India’s Defence Procurement Procedure: One Step Forward, Three Backwards
The new Defence Procurement Procedure (DPP) was officially released by the defence minister on January 13, 2011. This bulky document—281 pages long and revised eight times in the last nine years—comes into effect on January 1, 2011.
The defence minister, in a press release on the same day, stated that the intent of DPP-2011 was to expand the Indian defence industrial base, encourage indigenous defence production, and reduce defence imports. It is to be noted that he unveiled India’s first defence production policy on January 14, which emphasised the same objectives.
DPP-2011 contains a few changes; major ones from the previous DPPs include new guidelines for shipbuilding and an enhanced product list for offsets. Other changes include enhanced validity for Request for Proposal, post accord of
Acceptance of Necessity, the constitution of a Technical Oversight Committee, expanded transfer of technology (ToT) and clubbing of Performance and Warranty Bond. Thus, DPP-2011 promises to be more refined than the earlier one.
It must be mentioned that the DPP is the official document that provides operational guidelines for acquiring defence products and services for the armed forces. This does not include procurement by DRDO, production agencies, or ordnance factories. Suppose the enlarged security sector includes internal security and other sectors indirectly contributing to the defence sector (for example, the Department of Atomic Energy or Space). In that case, the scope of DPP in the security sector is limited. Yet, seen from another angle, if Rs 60,000 crore is being spent on capital expenses by the MoD in the current year, a figure that has seen 500% increase in the last seven years and likely to see a possible 10-12% increase in subsequent budgets, ways to spend such a huge amount necessitate a procedural accountability that the DPP ought to provide. As military procurement accounts for nearly half of the defence budget, it is necessary to evaluate the degree of DPP’s effectiveness and suggest refinements, if required.

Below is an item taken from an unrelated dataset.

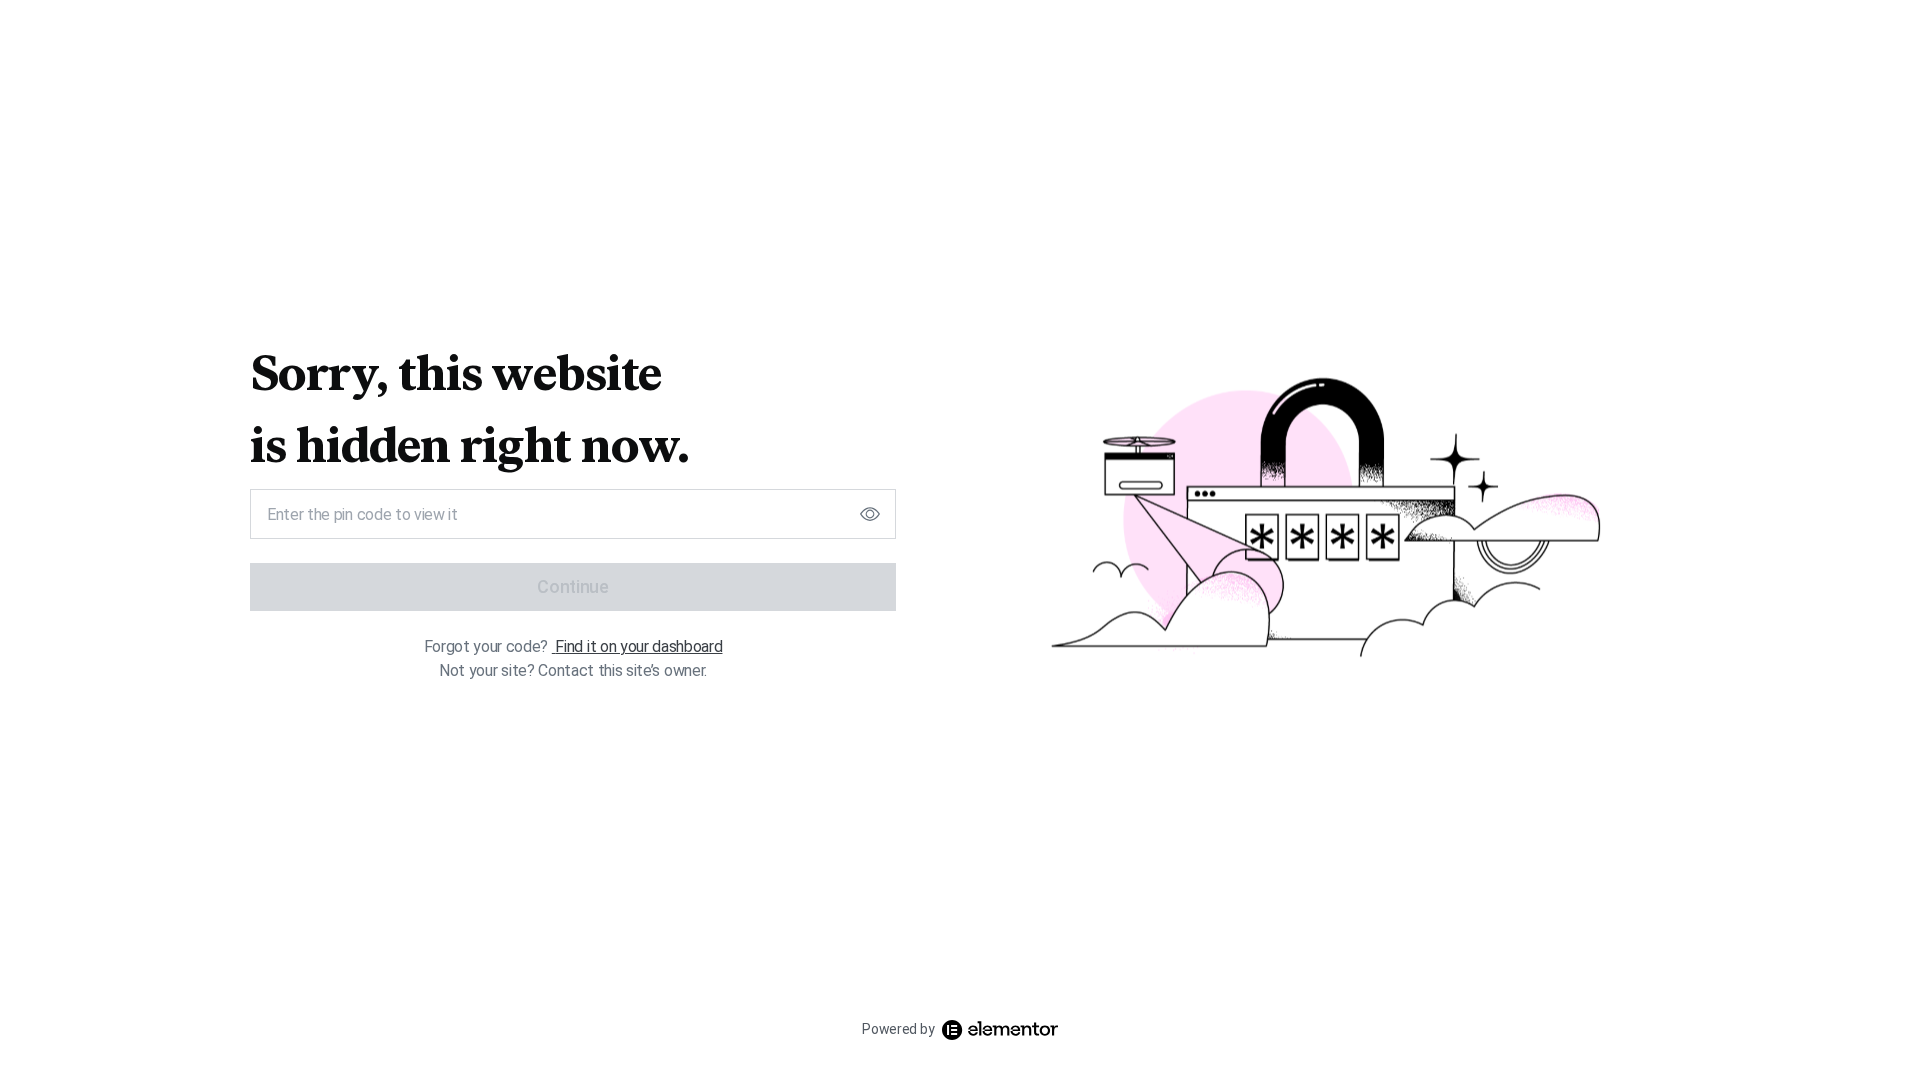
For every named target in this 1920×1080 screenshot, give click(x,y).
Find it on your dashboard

A set of six issues has been highlighted here for further consideration. First, DPP-2011 must find ways to tackle the growing trend of acquisition through fast track procedures as well as inter-government agreements that have accounted for more than 70% of major acquisitions in the last three years. If such a trend persists, it will make most DPP provisions redundant.
Second, DPP-2011 must address the lengthy evaluation procedures, which entail 11 phases starting from services requirements till post-contract management with seven committees in between for evaluation and 13 different departmental organs to examine and vet the process. With seven of the 11 phases having scope for time extension, it is no surprise that even a normal acquisition decision takes a long time. Competing vendors’ allegations and counter-allegations make the matter worse as the MoD officials tend to play safe while dealing with such situations.
Third, DPP-2011 created class divisions among industries by categorising them under different heads. At least three conflictual situations are visualised—between foreign prime contractors and major Indian companies, between state-owned and large private Indian companies, and between large private Indian companies and SMEs. Similarly, ways of acquisition through ‘buy’, ‘buy and make’, ‘buy and make Indian’ and ‘make’ are too many overlapping categories that need to be simplified. Introducing new guidelines for shipbuilding for private shipyards in DPP-2011 also needs further clarification as it might create a class division instead of healthy competition.
Fourth, a workable offset policy still eludes the initiator and the beneficiary. Since the offsets clause was introduced in DPP-2005, the mandarins have complicated the provisions further. A 30% direct offset as an industrial compensation package will neither bring in critical technical knowledge nor help Indian system integrators—state-owned or private. At best, it can create a secondary assembly line manufacturing base, which India does not desire. DPP-2011 seems to have developed complications by expanding the scope of offsets, thanks primarily to the demands of the foreign vendors, into civil aerospace, internal security and training domains whose implementation process is likely to witness inter-departmental/ministerial conflicts of interests between the MoD, ministry of home affairs, ministry of civil aviation and ministry of commerce.
Fifth, DPP-2011 has so far failed to adequately address the issue of ToT of critical systems, which lies at the heart of India’s defence acquisition policy along with self-reliance. In most cases, the DPP complicates ToT provisions with licence production.
Lastly, DPP-2011 must address the structural aspects of defence acquisition by clearly defining the role of each organ in the process, which, in turn, requires further reforms in both participatory and exclusive activities within the government and outside. In the absence of a clear structure, agencies within the MoD virtually operate in silos that can only be broken if horizontal interaction takes place among various agencies, ministries as well as armed forces.
One does not need a historiographer’s findings to understand the central problem that the Indian state is facing in its defence procurement today. It lies with intentions, structure, and accountability.